Based on this analysis, it could be concluded that once the economy starts to recover, with government assistance, RevPAR performance would behave more like the 9/11 economic shock, versus the 2008 Financial Crisis.
The chart below shows the RevPAR changes over time for US upper-upscale hotels:
In broader terms, CBRE data suggests that demand for the entire US hotel industry (all classes of hotels), starts to realize recovery within seven months from the event (Lane, 2020). Economy and midscale hotels were slower to recover than upper-upscale and luxury hotels (Enz, Kosova, & Lomanno, 2011).
From a macro point of view, considering SARS, 9/11 and the financial crisis of 2008, the data suggests recovery starts at the point consumers feel confident that a crisis is under control. Further, stabilization and recovery in the hotel industry occurs between 4 to 7 months and is largely tied to GDP performance (Travel and Tourism Competitiveness Report, 2015).
Once the number of new cases stabilizes or starts to decline (which some experts believe may happen late April, following the peak of the crisis) economic experts believe a recovery may happen relatively quickly. While we expect to see continued RevPAR declines throughout the month of April, if historical trends hold, the outlook is very encouraging for a late Spring to early Summer rebound.
In terms of market segmentation, we anticipate that leisure segment will recover first in markets with lower population densities (i.e. resort and rural locations) as leisure guests continue to avoid large crowds for a time.

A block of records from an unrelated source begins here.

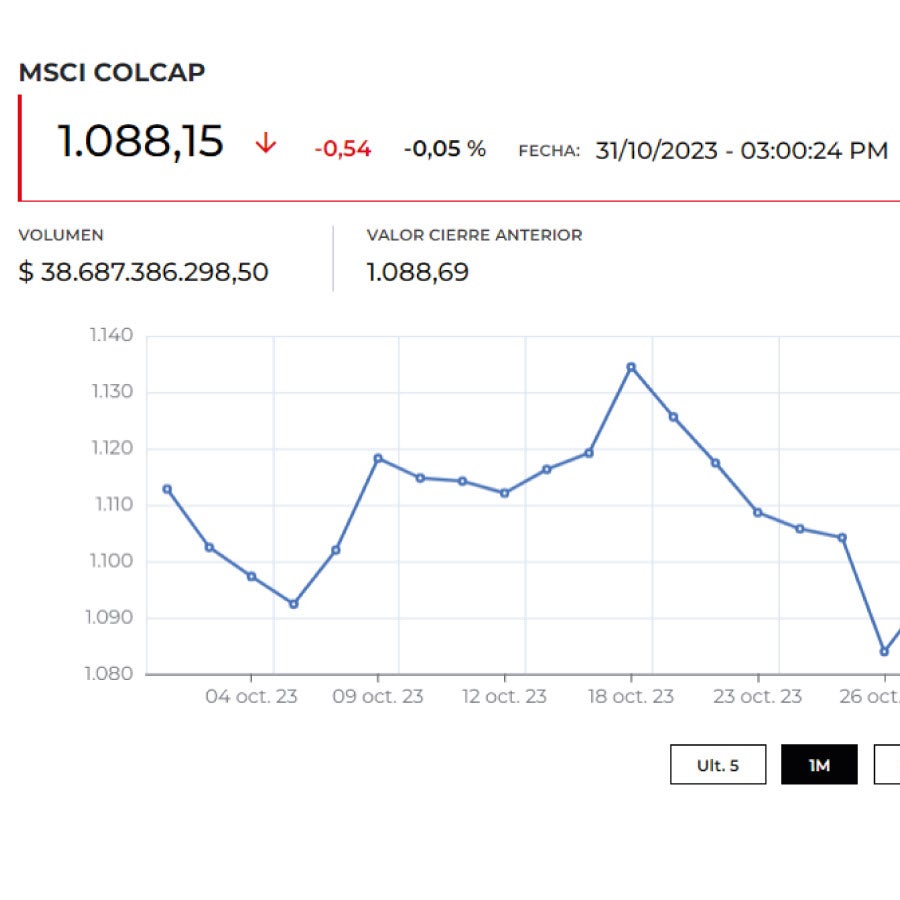
Task: Click the data point above 09 oct. 23
Action: 379,457
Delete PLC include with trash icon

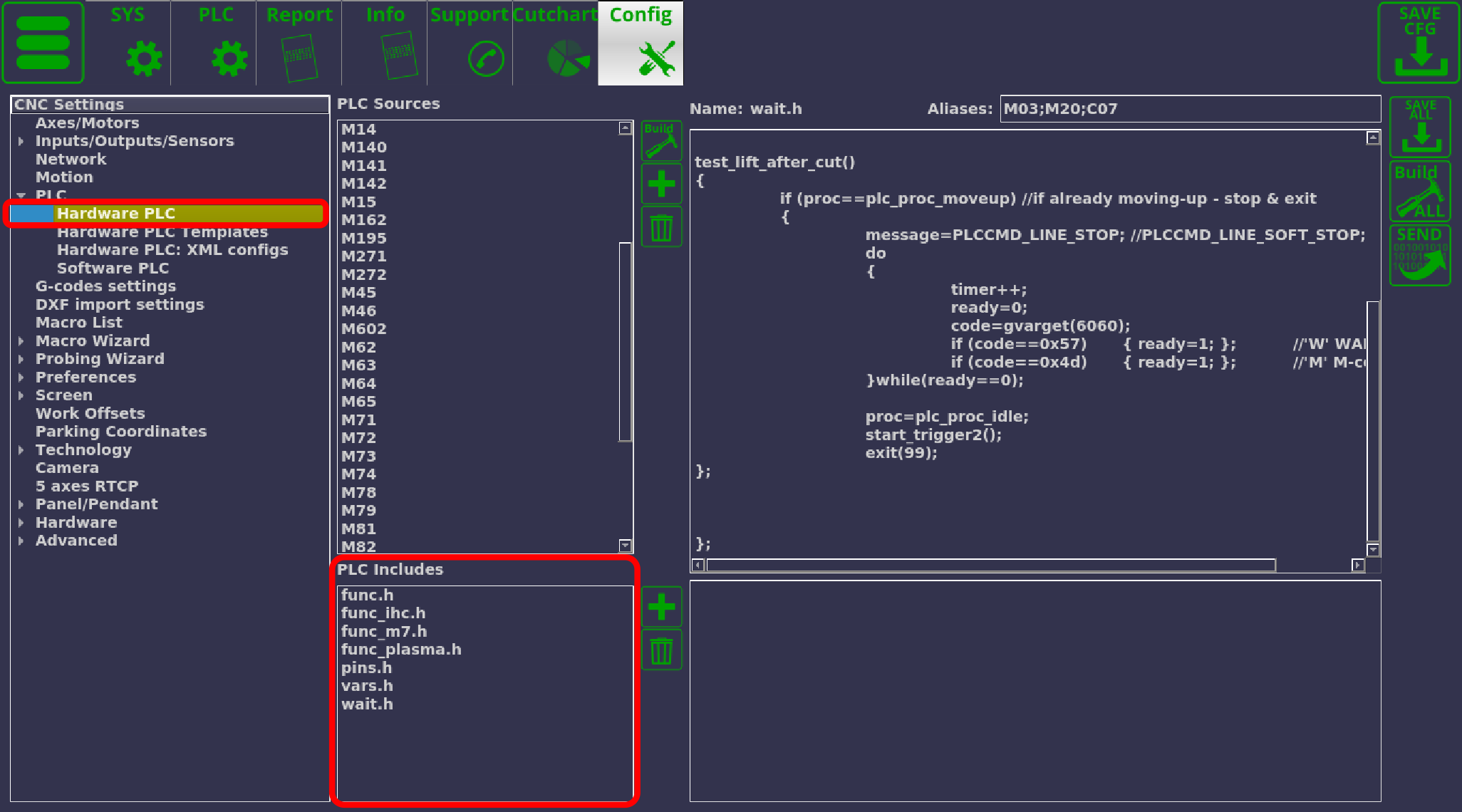pos(661,650)
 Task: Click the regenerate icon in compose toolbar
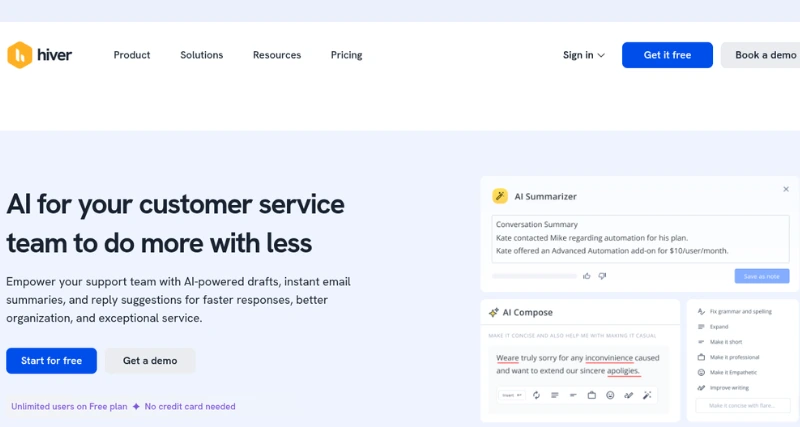537,395
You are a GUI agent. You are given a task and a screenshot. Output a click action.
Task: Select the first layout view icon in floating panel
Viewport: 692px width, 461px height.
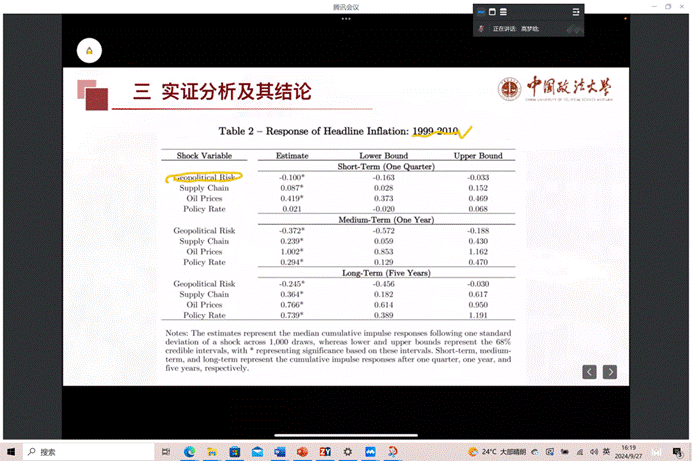click(481, 11)
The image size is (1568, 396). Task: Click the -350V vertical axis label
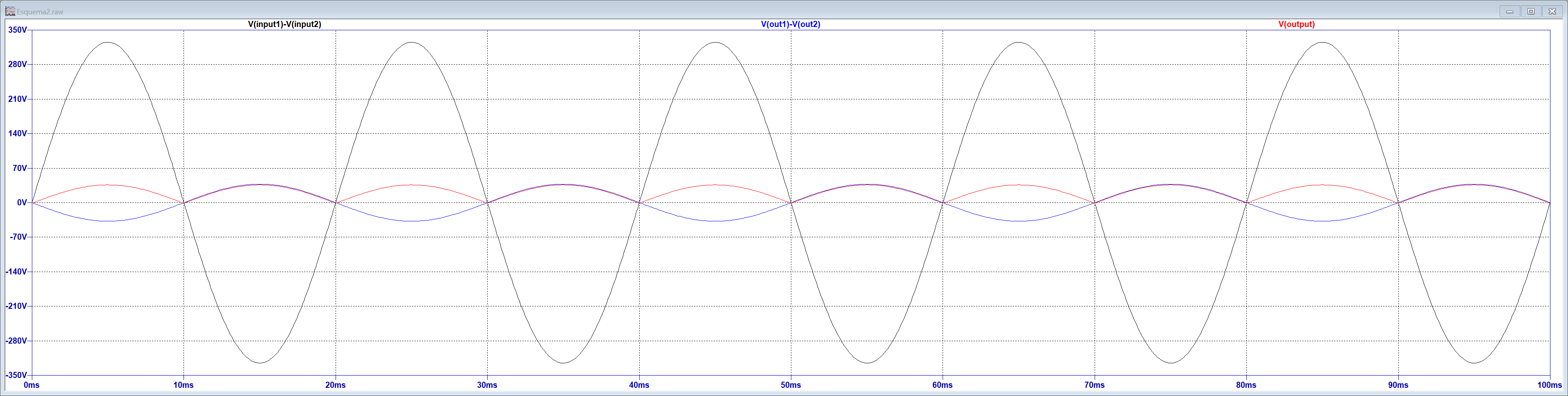[16, 375]
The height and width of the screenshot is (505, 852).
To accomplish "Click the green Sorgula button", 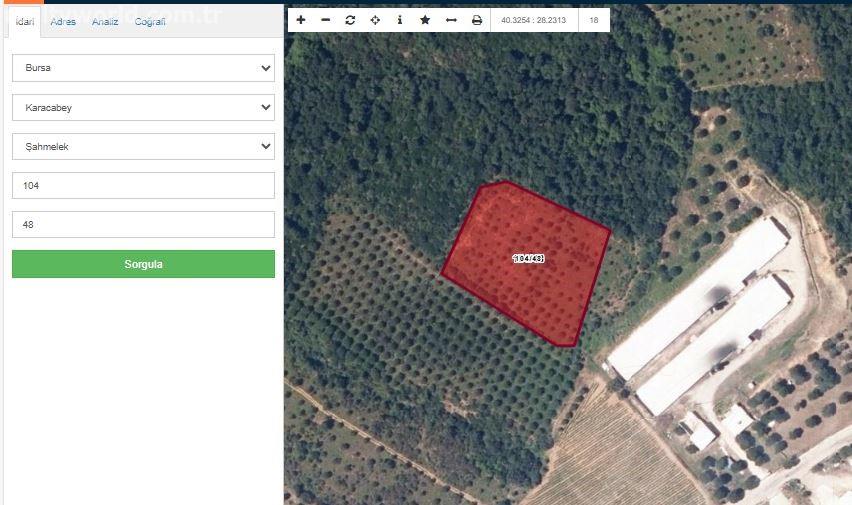I will [143, 264].
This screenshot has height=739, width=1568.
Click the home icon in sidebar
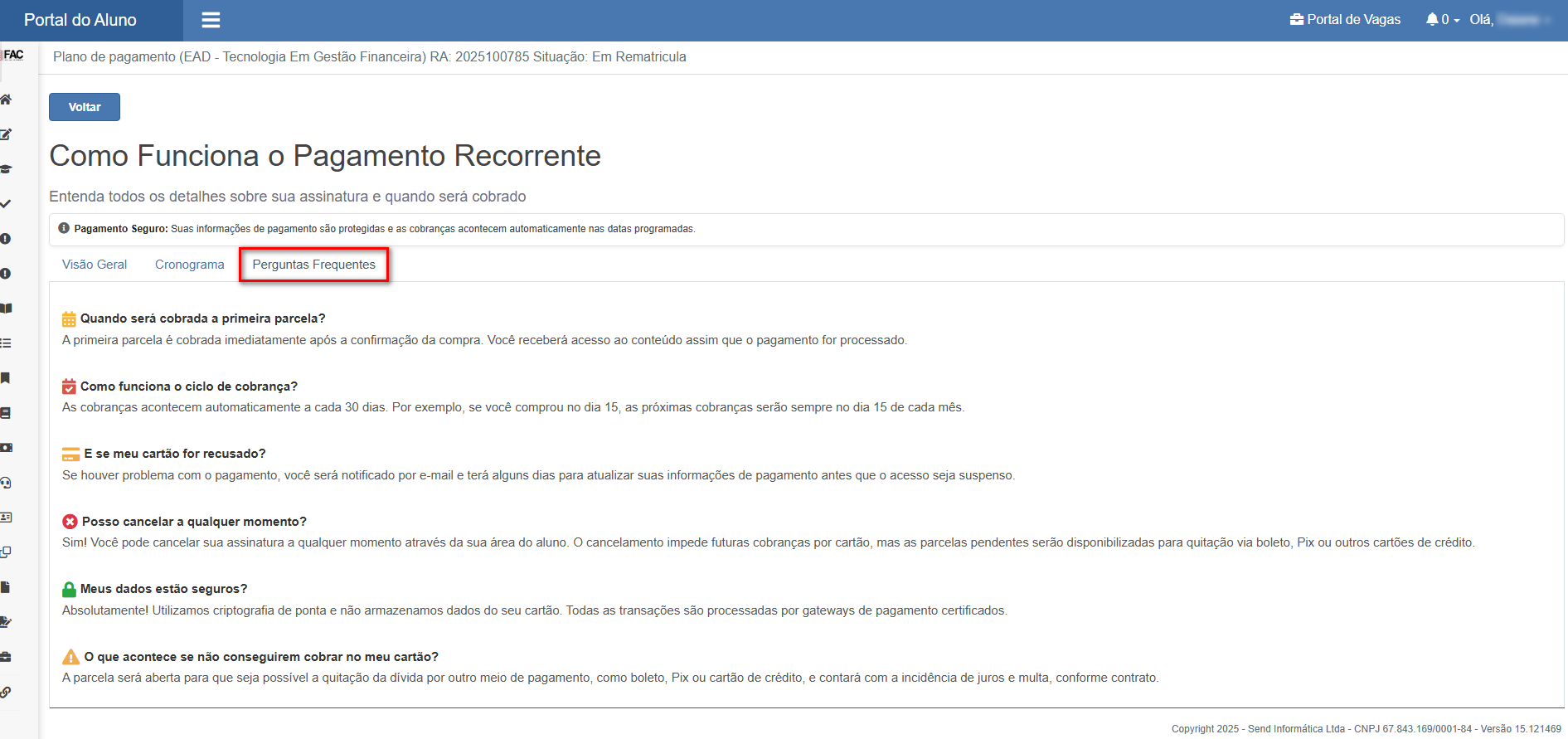(6, 100)
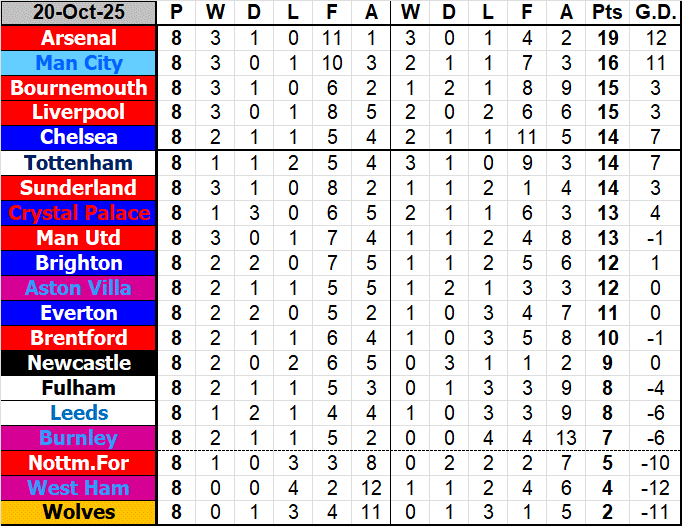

Conversely, we project business travel and small meetings to recover first in urban markets. Overall industry figures are likely to be skewed toward a steeper group recovery than what is typical following a shock, as many meetings, originally scheduled for March - May, 2020 haven't cancelled, but have elected to push back to later in the year.
While the potential for a "V" shaped recovery as we head into Summer is encouraging in the short term, it is important to note that the CBRE projection of a 38.3% growth in RevPAR in 2021 followed by a 13.4% growth in RevPAR in 2022 barely gets us back to 2019 levels. A further erosion of GDP, a false stock market rally that peaks then falls, lack of pricing growth in negotiated corporate rates for 2021, or smaller regional reoccurring COVID-19 outbreaks could provide for additional headwinds towards recovery. That said, our industry is a resilient one, so undoubtedly, just as we have done following previous demand shocks, we will emerge stronger, more focused and even better prepared to serve our guests in meaningful ways.